Method: Three hundred and thirty-nine patients (195 men) with resistant essential hypertension were studied. The first group consisted of 176 patients admitted for hospitalization for exclusion of a secondary cause to our hypertension centre (103 men); the second one consisted of 163 out-patients (92 men) investigated for the first time in an out-patient hypertension clinic. Unplanned blood sampling for assessment of serum antihypertensive drug concentrations by means of liquid chromatography–mass spectrometry was performed in all patients.

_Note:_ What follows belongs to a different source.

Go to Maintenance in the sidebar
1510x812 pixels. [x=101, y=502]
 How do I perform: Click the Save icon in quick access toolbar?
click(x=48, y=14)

Results: Our main finding is a surprisingly low compliance with drug treatment in out-patients with resistant hypertension (23% partially noncompliant and 24% totally noncompliant – in total, 47% prevalence of noncompliance). Eighty-one percent of hospitalized patients were positive, in 10% the results were partially positive and in 9% of the patients, the drugs were all negative. The compliance among hospitalized patients was probably better due to lower numbers of prescribed drugs and expected thorough investigation. More frequently, noncompliance was found in nonworking (potential purpose-built behaviour), younger and less well educated patients. The most frequent noncompliance was to doxazosine, spironolactone and hydrochlorothiazide. We have observed a surprisingly low compliance with treatment among out-patients with severe hypertension.
Conclusion: We conclude that the evaluation of antihypertensive drugs concentrations is a useful and precise method for assessment of noncompliance in patients with resistant hypertension. This evaluation is useful before starting the diagnostic work-up of secondary forms of hypertension and before assignment patients into protocols with new therapy modalities such as renal denervation.